Brugal Siglo de Oro Rum

Brugal Siglo de Oro: Rum Masterpiece 100 Years in the Making

Brugal Siglo de Oro is the rum brand’s most prized rum. The kind of rum that doesn’t just sit on the top shelf, but rather resides in a closed cabinet. Off to the side. With a lock on it.

My brush with this exquisite expression of Dominican Republic rum (or ron Dominicano) was, while undeniably sweet, tragically fleeting.

Meeting Brugal Siglo De Oro

I met Brugral Siglo do Oro at an elegant bar steps from the sandy shores that mark the edge of the modern luxury masterpiece that is the Sublime Hotel in Samana. It was the golden hour. The sun was setting into the bay, coconut trees were casting long shadows, and I was alone when something unique behind the bar caught my eye.

The first thing you notice about Siglo de Oro is the bottle. It’s beautiful, bold, and accented in gold. As it should be.

Siglo de Oro, which literally translates to “The Golden Century,” commemorates more than a 100 years of rum production excellence since the founding of the Brugal distillery in 1888.

Packaged in an enlarged perfume bottle style, it’s also quite heavy. One heft and you’ll get the idea that whatever’s contained within must be special.

And you’d be right.

Siglo de Oro is double distilled from molasses rendered from sugarcane grown exclusively in the Dominican Republic. It’s then aged around eight years in medium-toasted, new white American oak, ex-bourbon barrels, then placed into new barrels for roughly another eight years.

The final product is a blend of 16- to 21-year-old rums that’s deceptively light in color for its age — a positively noble copper or amber hue.

Nothing could have matched the golden rays of sunlight reflecting off the sea and streaming through the coconut trees better than my single, neat pour of Siglo de Oro.

The tryst

A few days later, I found myself at the four-star Hostal Nicolás De Ovando in the heart of historic Santo Domingo Colonial — the fabled first European city in the New World. After a long day of exploring, I’d just gotten showered and cleaned up ahead of meeting my fellow travelers for a night on the town.

But I was early, so…

I took my place at the small, but well stocked, lobby bar and what should I find: another radiant bottle of Siglo de Oro.

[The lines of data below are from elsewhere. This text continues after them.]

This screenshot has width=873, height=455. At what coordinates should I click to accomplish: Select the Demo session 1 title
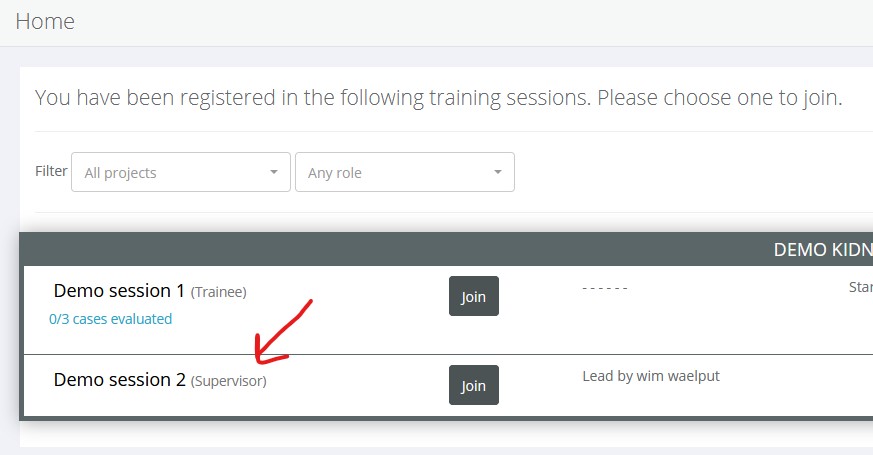[119, 291]
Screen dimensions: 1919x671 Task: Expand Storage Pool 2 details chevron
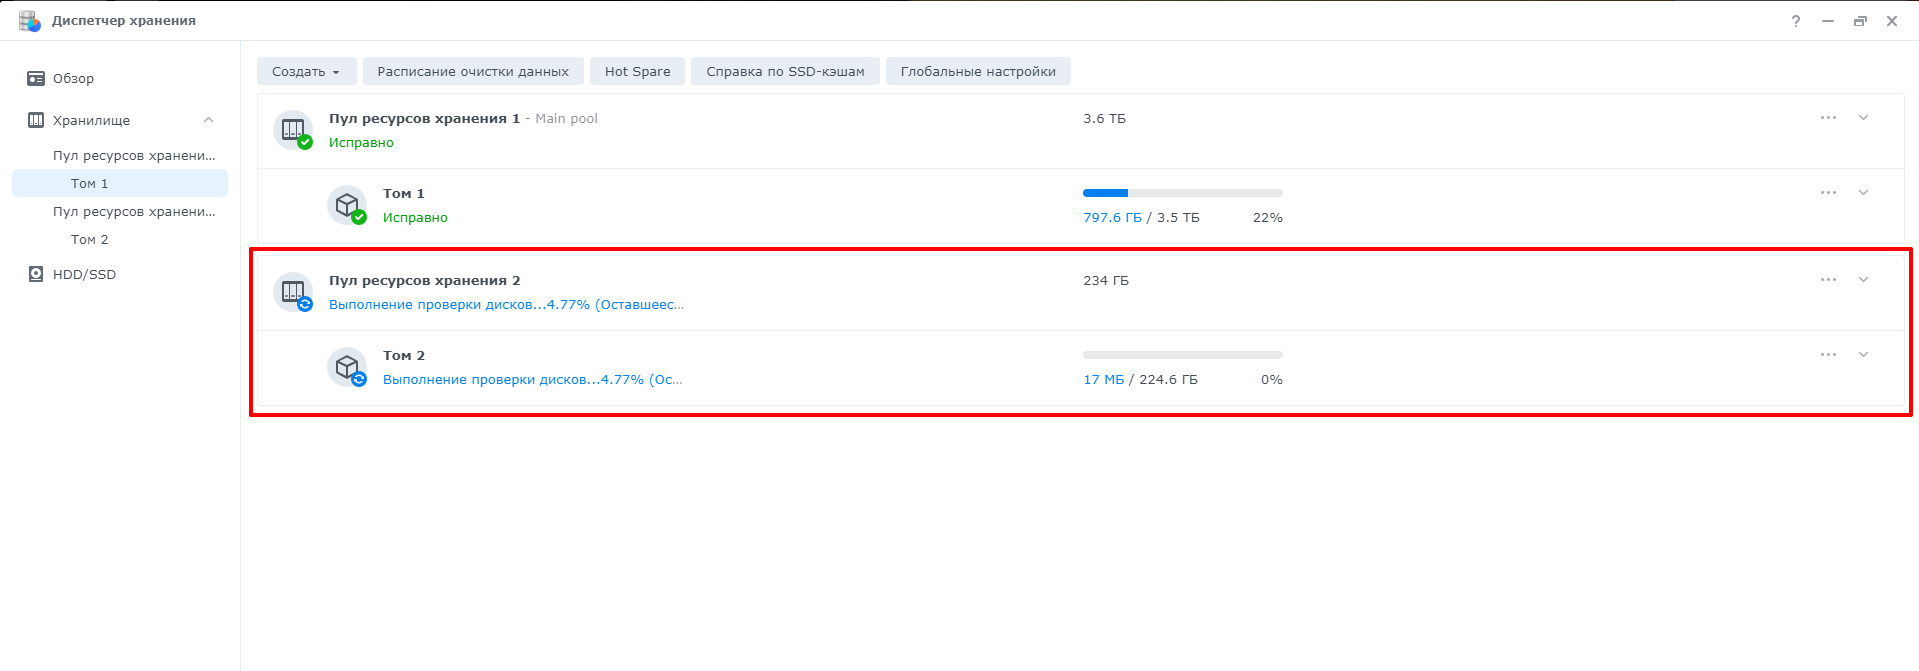[1864, 279]
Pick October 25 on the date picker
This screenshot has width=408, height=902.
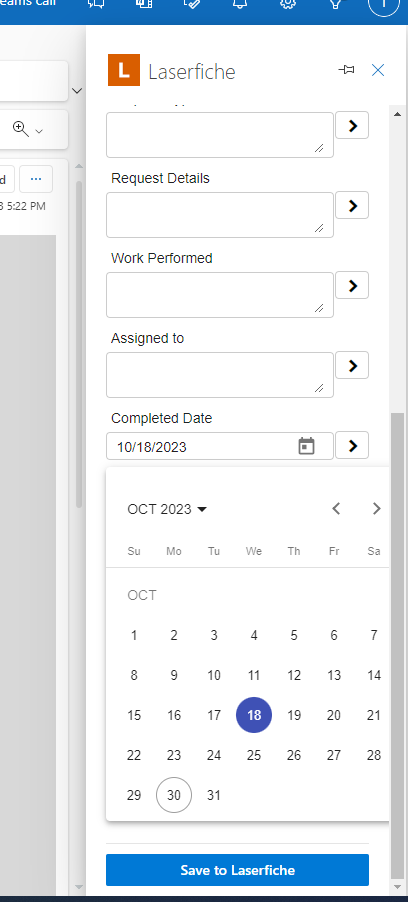(x=254, y=755)
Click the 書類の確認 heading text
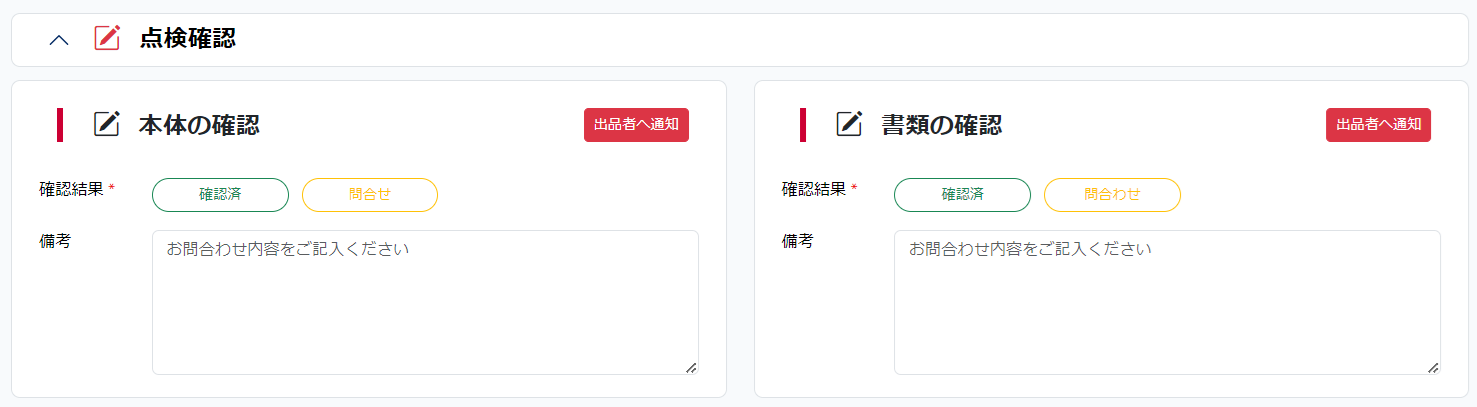The image size is (1477, 407). (941, 125)
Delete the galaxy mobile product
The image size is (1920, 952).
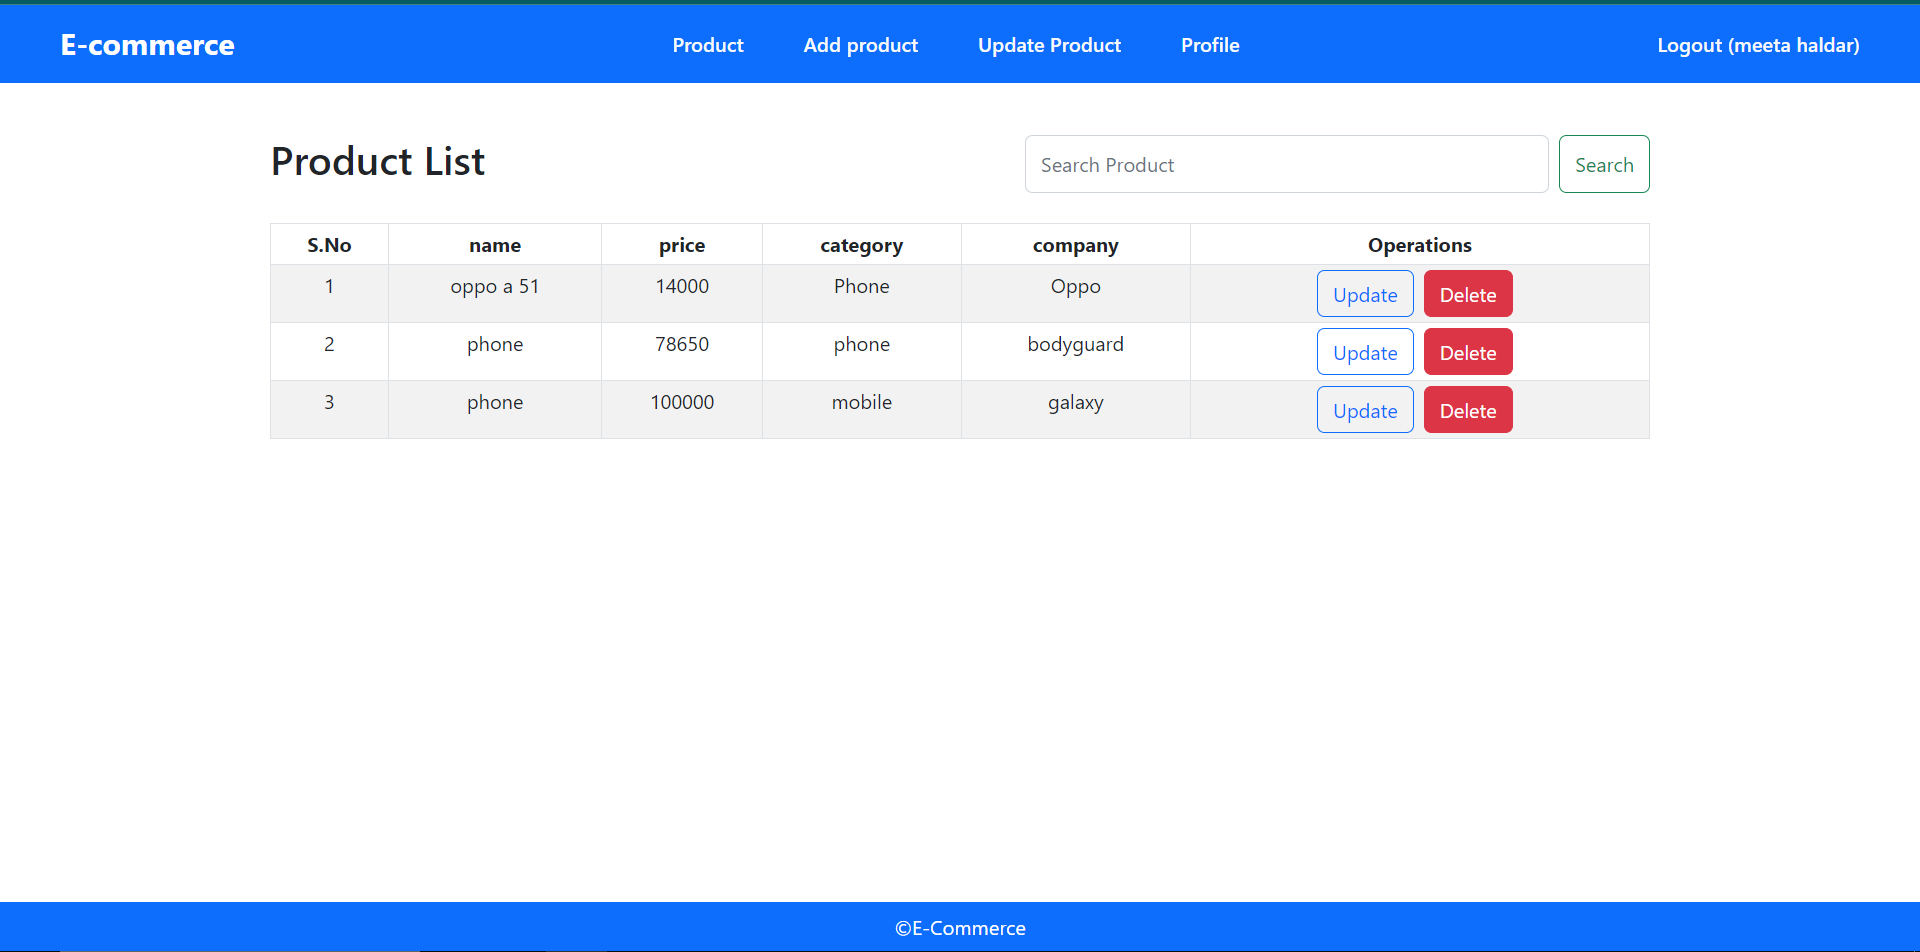pyautogui.click(x=1467, y=410)
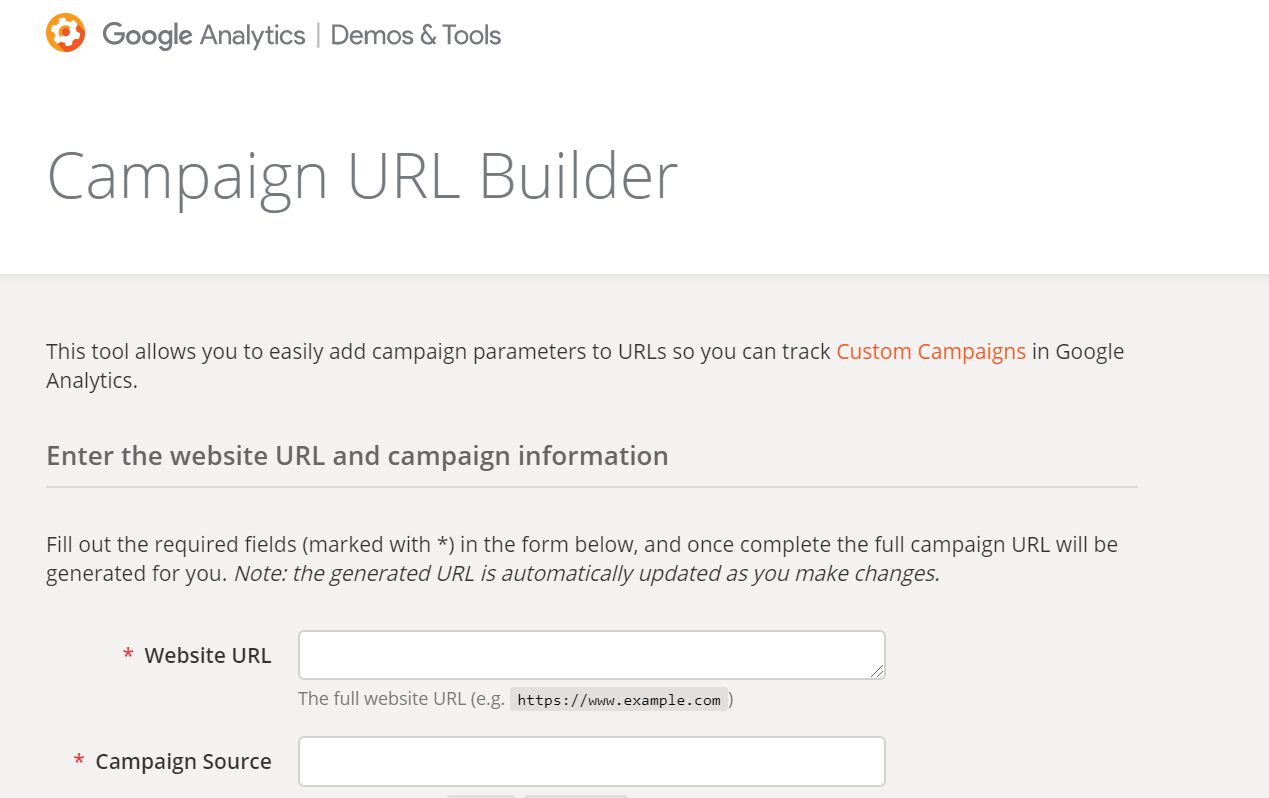Click the Website URL field label
Screen dimensions: 1269x798
[208, 655]
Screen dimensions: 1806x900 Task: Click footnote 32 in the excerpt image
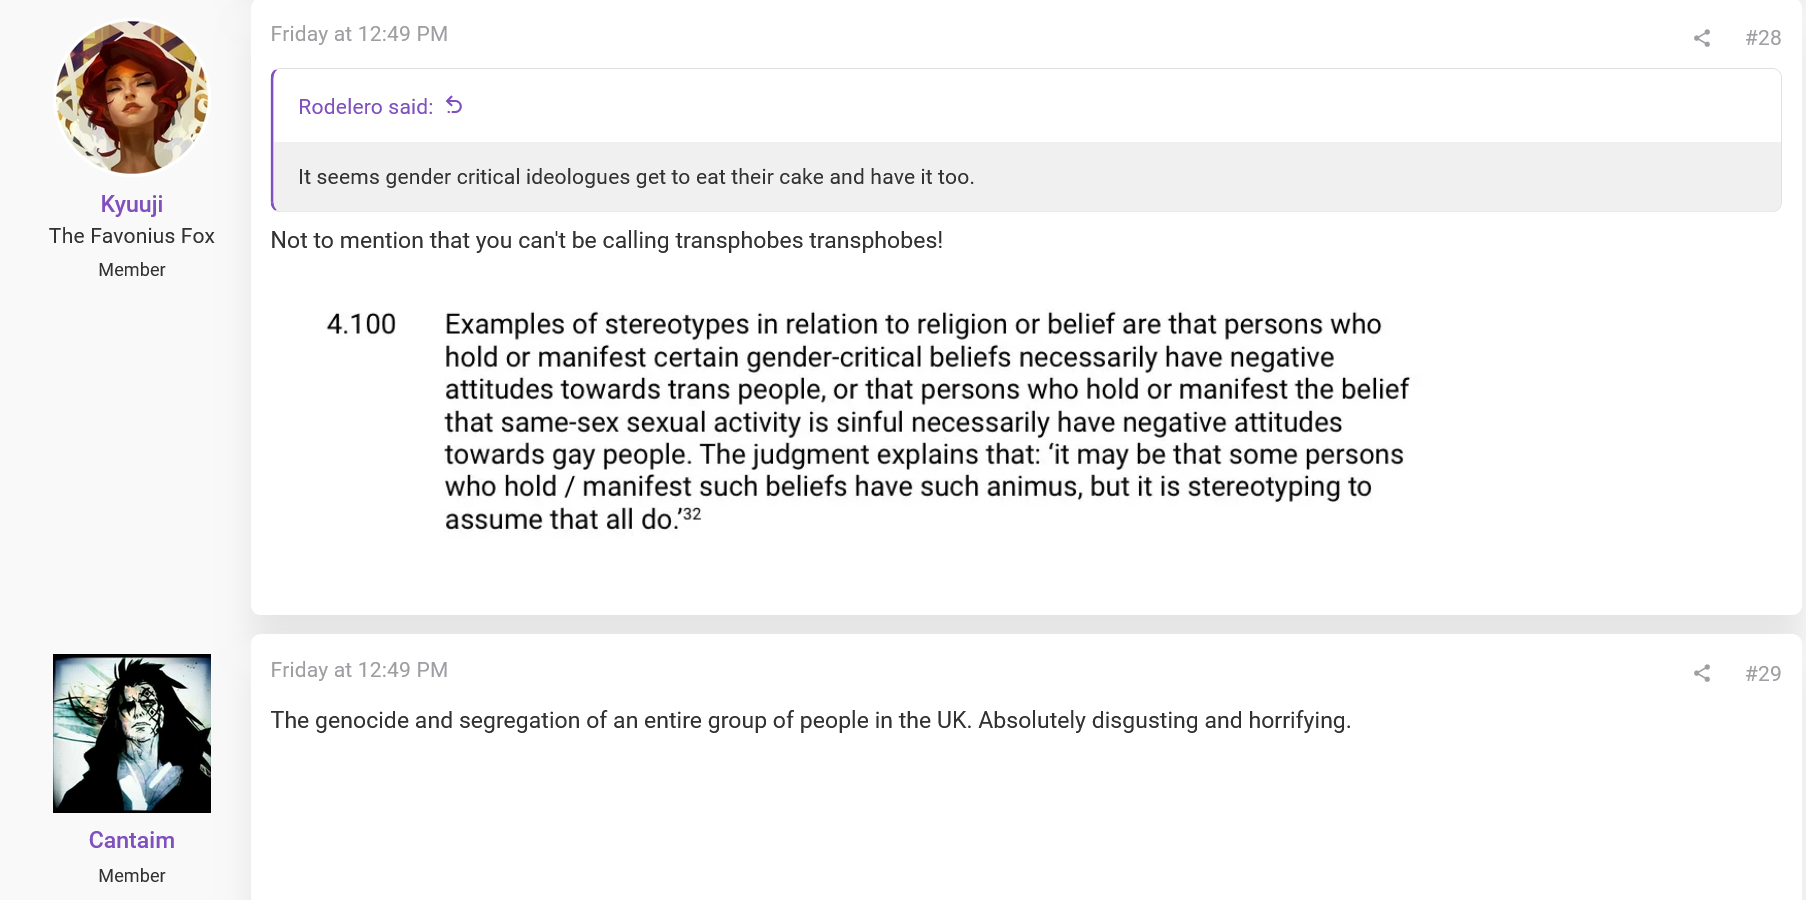click(x=692, y=514)
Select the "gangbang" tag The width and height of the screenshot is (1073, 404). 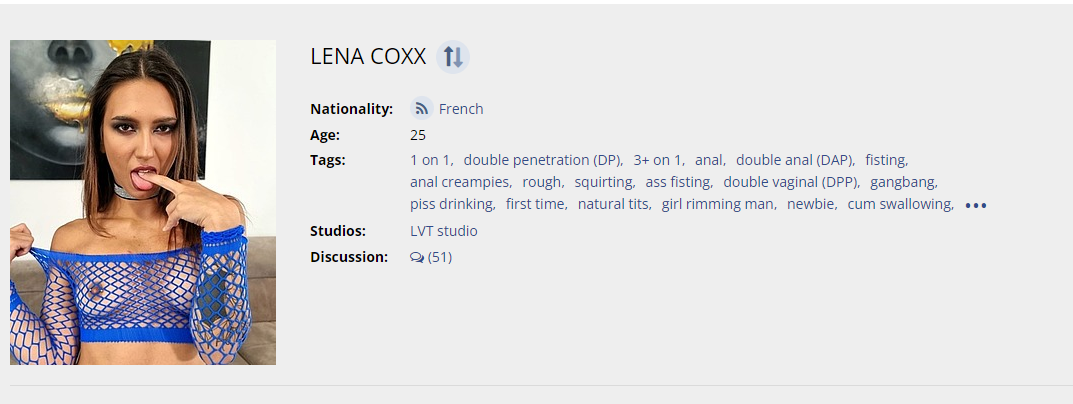[902, 182]
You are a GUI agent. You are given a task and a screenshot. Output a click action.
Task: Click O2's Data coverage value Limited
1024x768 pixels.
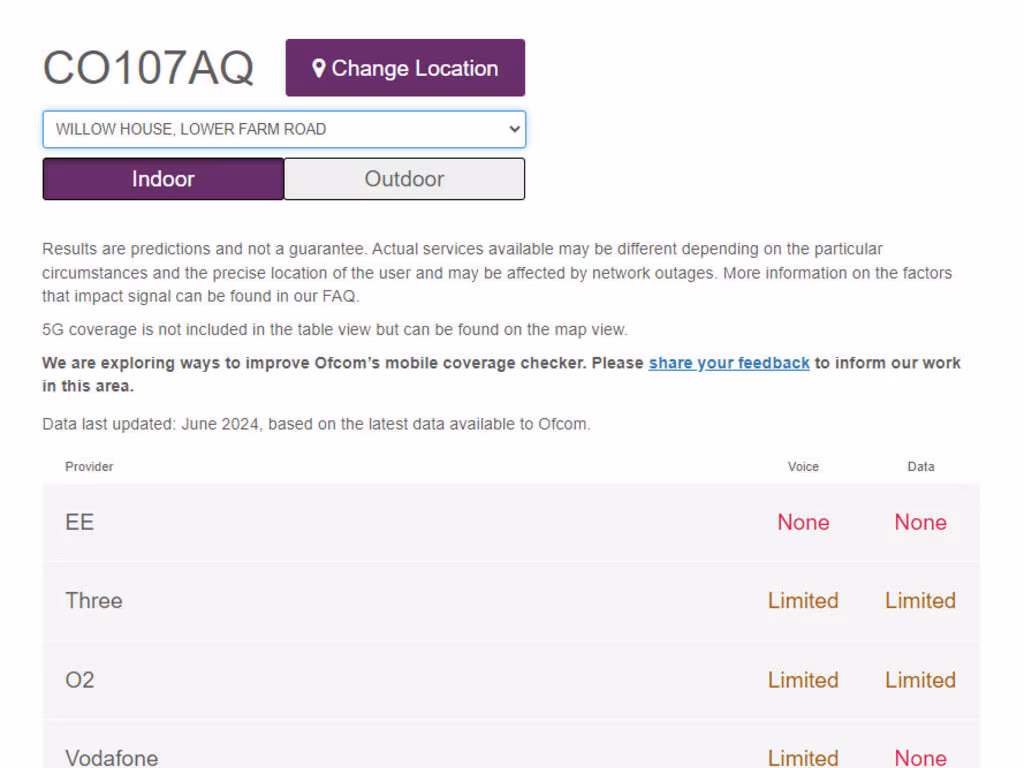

Following on the surprisingly light color that so perfectly matched our time together watching the sun set on the sands in the north of the island, Siglo de Oro is also possessed of an equally light nose. Sure there’s some caramel in there, but it’s light, clean, and quickly followed by a bit of oaky, dried tobacco.

As for the taste? Extremely smooth with a bit of barrel mingling with the sweetness of caramel, but not without the Dominican Republic’s definitive dry finish. For a rum this old, Siglo de Oro still provides a lovely bit of burn tempered by a lingering wisp of vanilla.

They say:

A Century of time and careful persistence are concentrated in this bottle

And I could have spent almost as long at that bar sipping on Siglo de Oro’s strong, yet refined contents.

The missed connection

Brugal Siglo de Oro
Brugal Siglo de Oro

No matter how hard you try, no matter how open you are to seizing the moment, life in general, and travel in particular, can sometimes seem like a long string of missed opportunities.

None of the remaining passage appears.